Given information: Begin

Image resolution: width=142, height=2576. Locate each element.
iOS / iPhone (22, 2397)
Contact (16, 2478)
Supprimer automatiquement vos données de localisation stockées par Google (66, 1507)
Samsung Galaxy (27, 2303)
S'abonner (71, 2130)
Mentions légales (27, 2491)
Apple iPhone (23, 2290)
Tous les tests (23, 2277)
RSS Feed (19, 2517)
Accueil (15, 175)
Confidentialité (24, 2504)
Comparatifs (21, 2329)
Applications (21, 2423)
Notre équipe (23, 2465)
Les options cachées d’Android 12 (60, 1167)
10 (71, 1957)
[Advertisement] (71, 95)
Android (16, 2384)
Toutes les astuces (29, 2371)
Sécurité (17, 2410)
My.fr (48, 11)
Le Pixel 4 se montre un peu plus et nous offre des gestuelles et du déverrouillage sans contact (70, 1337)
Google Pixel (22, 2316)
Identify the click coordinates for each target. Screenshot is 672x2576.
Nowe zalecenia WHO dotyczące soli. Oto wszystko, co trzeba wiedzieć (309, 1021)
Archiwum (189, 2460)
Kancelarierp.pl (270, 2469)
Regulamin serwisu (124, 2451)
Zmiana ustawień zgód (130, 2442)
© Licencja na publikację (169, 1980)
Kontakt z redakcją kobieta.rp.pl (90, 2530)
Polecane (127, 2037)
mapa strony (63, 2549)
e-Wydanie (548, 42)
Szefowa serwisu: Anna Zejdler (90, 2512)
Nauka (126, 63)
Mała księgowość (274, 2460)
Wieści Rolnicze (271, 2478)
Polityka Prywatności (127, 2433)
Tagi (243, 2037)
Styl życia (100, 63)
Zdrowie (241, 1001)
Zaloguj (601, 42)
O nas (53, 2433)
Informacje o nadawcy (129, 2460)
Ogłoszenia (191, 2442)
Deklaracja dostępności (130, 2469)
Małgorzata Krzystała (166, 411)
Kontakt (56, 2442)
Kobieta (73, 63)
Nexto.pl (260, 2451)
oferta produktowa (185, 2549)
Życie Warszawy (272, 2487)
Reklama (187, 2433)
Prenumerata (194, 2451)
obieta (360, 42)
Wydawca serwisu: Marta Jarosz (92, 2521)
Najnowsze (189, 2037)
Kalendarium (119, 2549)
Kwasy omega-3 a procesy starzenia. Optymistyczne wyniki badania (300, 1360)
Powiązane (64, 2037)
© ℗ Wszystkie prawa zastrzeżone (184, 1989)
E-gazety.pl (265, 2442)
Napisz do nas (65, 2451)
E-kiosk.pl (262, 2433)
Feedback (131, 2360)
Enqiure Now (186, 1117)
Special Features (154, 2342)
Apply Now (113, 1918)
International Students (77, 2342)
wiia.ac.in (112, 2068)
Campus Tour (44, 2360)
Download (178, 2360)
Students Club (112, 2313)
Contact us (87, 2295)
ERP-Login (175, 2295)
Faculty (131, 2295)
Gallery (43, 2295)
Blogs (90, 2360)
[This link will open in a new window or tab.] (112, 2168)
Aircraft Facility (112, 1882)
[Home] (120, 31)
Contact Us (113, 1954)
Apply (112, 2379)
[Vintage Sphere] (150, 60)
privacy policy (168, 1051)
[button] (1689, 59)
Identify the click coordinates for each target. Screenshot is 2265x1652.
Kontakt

Given information: End

*Brief*: In full and without change, transcribe the data above.

*Response to the task*:
Image resolution: width=142, height=2576. Locate each element.
iOS / iPhone (22, 2397)
Contact (16, 2478)
Supprimer automatiquement vos données de localisation stockées par Google (66, 1507)
Samsung Galaxy (27, 2303)
S'abonner (71, 2130)
Mentions légales (27, 2491)
Apple iPhone (23, 2290)
Tous les tests (23, 2277)
RSS Feed (19, 2517)
Accueil (15, 175)
Confidentialité (24, 2504)
Comparatifs (21, 2329)
Applications (21, 2423)
Notre équipe (23, 2465)
Les options cachées d’Android 12 (60, 1167)
10 (71, 1957)
[Advertisement] (71, 95)
Android (16, 2384)
Toutes les astuces (29, 2371)
Sécurité (17, 2410)
My.fr (48, 11)
Le Pixel 4 se montre un peu plus et nous offre des gestuelles et du déverrouillage sans contact (70, 1337)
Google Pixel (22, 2316)
Identify the click coordinates for each target. Screenshot is 672x2576.
Nowe zalecenia WHO dotyczące soli. Oto wszystko, co trzeba wiedzieć (309, 1021)
Archiwum (189, 2460)
Kancelarierp.pl (270, 2469)
Regulamin serwisu (124, 2451)
Zmiana ustawień zgód (130, 2442)
© Licencja na publikację (169, 1980)
Kontakt z redakcją kobieta.rp.pl (90, 2530)
Polecane (127, 2037)
mapa strony (63, 2549)
e-Wydanie (548, 42)
Szefowa serwisu: Anna Zejdler (90, 2512)
Nauka (126, 63)
Mała księgowość (274, 2460)
Wieści Rolnicze (271, 2478)
Polityka Prywatności (127, 2433)
Tagi (243, 2037)
Styl życia (100, 63)
Zdrowie (241, 1001)
Zaloguj (601, 42)
O nas (53, 2433)
Informacje o nadawcy (129, 2460)
Ogłoszenia (191, 2442)
Deklaracja dostępności (130, 2469)
Małgorzata Krzystała (166, 411)
Kontakt (56, 2442)
Kobieta (73, 63)
Nexto.pl (260, 2451)
oferta produktowa (185, 2549)
Życie Warszawy (272, 2487)
Reklama (187, 2433)
Prenumerata (194, 2451)
obieta (360, 42)
Wydawca serwisu: Marta Jarosz (92, 2521)
Najnowsze (189, 2037)
Kalendarium (119, 2549)
Kwasy omega-3 a procesy starzenia. Optymistyczne wyniki badania (300, 1360)
Powiązane (64, 2037)
© ℗ Wszystkie prawa zastrzeżone (184, 1989)
E-gazety.pl (265, 2442)
Napisz do nas (65, 2451)
E-kiosk.pl (262, 2433)
Feedback (131, 2360)
Enqiure Now (186, 1117)
Special Features (154, 2342)
Apply Now (113, 1918)
International Students (77, 2342)
wiia.ac.in (112, 2068)
Campus Tour (44, 2360)
Download (178, 2360)
Students Club (112, 2313)
Contact us (87, 2295)
ERP-Login (175, 2295)
Faculty (131, 2295)
Gallery (43, 2295)
Blogs (90, 2360)
[This link will open in a new window or tab.] (112, 2168)
Aircraft Facility (112, 1882)
[Home] (120, 31)
Contact Us (113, 1954)
Apply (112, 2379)
[Vintage Sphere] (150, 60)
privacy policy (168, 1051)
[button] (1689, 59)
Identify the click coordinates for each target. Screenshot is 2265x1652.
Kontakt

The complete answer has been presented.